渡邉 決めるタイプです。今は、もっともっと上を見ないといけないという思いが強いです。韓国でこの「デスノート THE MUSICAL」の夜神月を演じたホン・グァンホさんという俳優さんがいらっしゃるのですが、その方はとんでもない経歴の持ち主なんです。夜神月役をはじめ、「ジキル&ハイド」のジキル役や「ノートルダム・ド・パリ」のカジモド役、「ラ・マンチャの男」のセルバンテス/ドン・キホーテ役などを演じていて、「ミス・サイゴン」のロンドン・ウエストエンドでの公演ではトゥイも演じているというすごい方です。彼が出演した作品は日本でも全て公演を行っている作品なので、同じ人間だし、同じものを食べて生きているので、僕にもできないことではないのではないかと目標にしています。日本でやり切れることをまずは20代、30代でやって、その後、海外に学びにいく期間を作りたいと今は考えています。
加藤 僕は目標を立てるのがとても苦手なタイプです。
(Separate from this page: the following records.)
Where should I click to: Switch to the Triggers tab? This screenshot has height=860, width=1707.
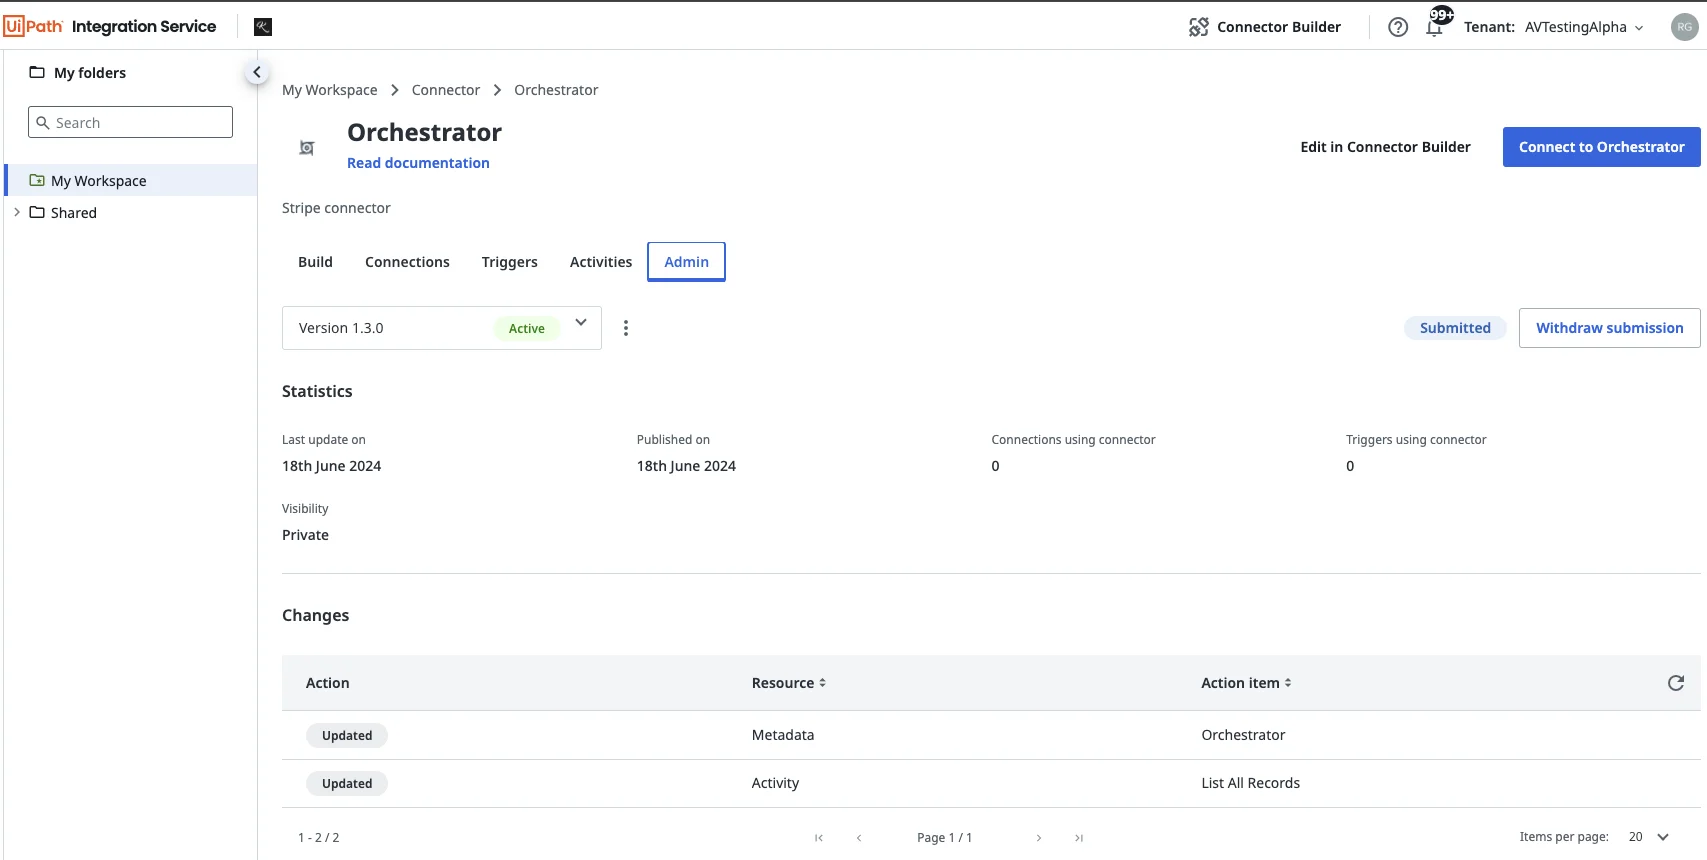pyautogui.click(x=509, y=262)
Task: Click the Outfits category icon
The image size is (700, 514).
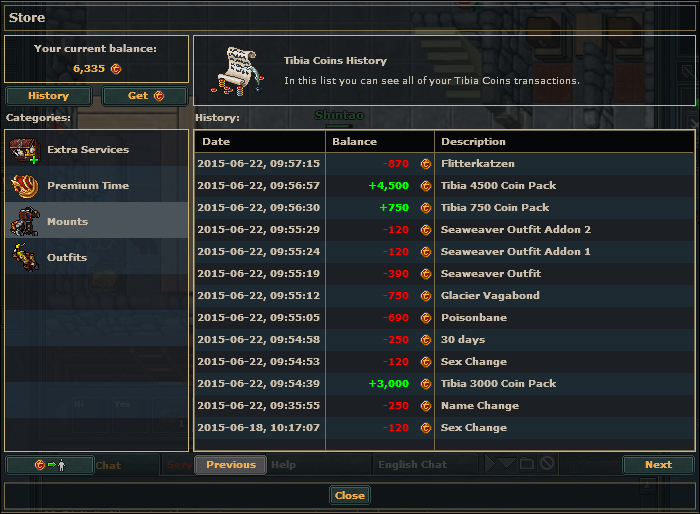Action: click(24, 258)
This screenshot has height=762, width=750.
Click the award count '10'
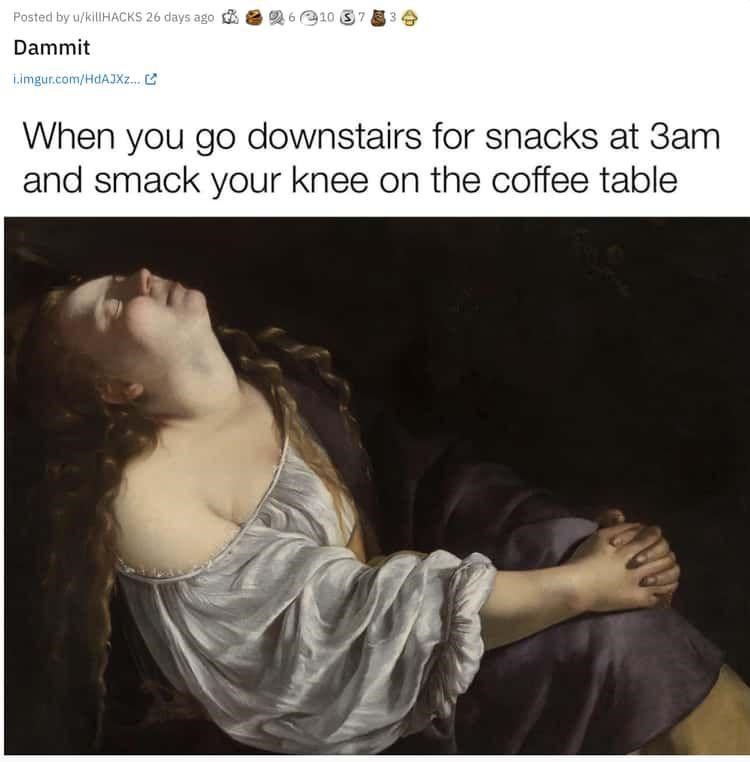click(327, 17)
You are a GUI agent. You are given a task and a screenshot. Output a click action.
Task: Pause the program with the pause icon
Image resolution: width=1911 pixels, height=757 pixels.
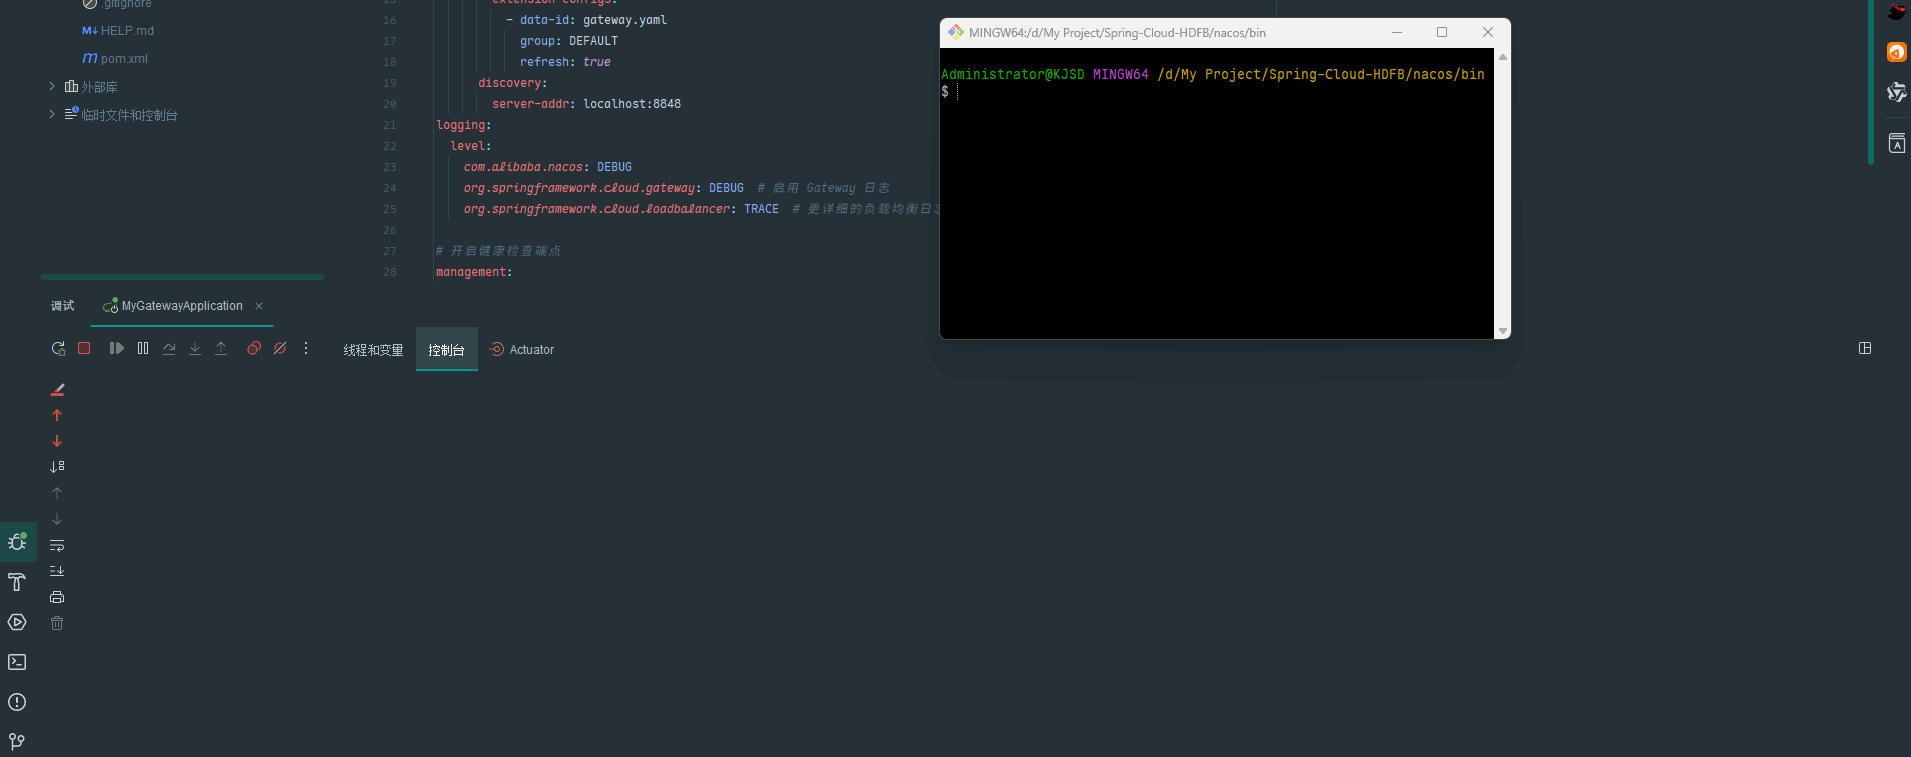(x=143, y=348)
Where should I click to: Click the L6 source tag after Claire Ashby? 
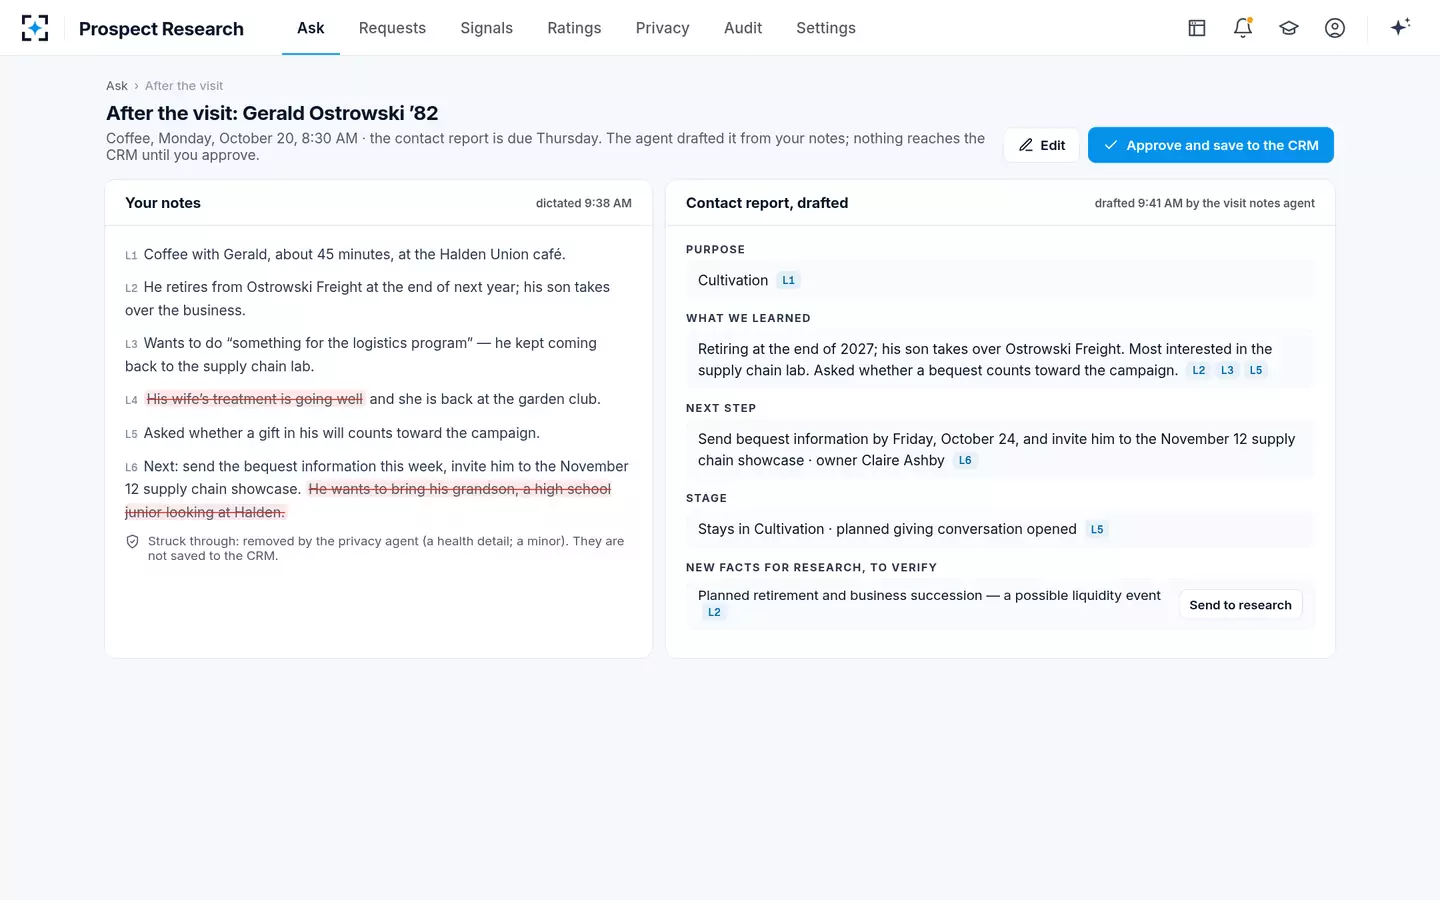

ただ、どんなとき、どんな状況、どんなコンディションでも、役者としてもその場に立ったら、その人として存在し続ける役者になるということは常に意識しています。それが究極なのかなと思うので、目指してはいますが、とてもとても難しいなとも思います。
-最後に改めて公演に向けての意気込みをお願いします。
加藤 頑張ります。心をわしづかみされるような題材、作品、演出、音楽なので、一瞬たりとも見逃がせない作品を作り上げていきたいと思います。ライト、そしてキラが繰り広げたこの世界を実際に生で体感していただけるよう、夜神月として生きていこうと思っています。
渡邉 栗山さんの演出、ワイルドホーンさんの音楽、セットや小道具、そして僕たち役者のお芝居でいろいろなシーンが作られていきます。見に来ていただいたお客さまの心を振り回すシーンもありますが、ぜひ楽しみにご来場いただけたらうれしいです。体感型の舞台になっています。特にこの作品は客席を巻き込むものだと思うので、必ず楽しませます。
(取材・文・写真/嶋田真己)
「デスノート THE MUSICAL」は、11月24日~12月14日に都内・東京建物 Brillia HALL(豊島区立芸術文化劇場)ほか、大阪、愛知、福岡、岡山で上演。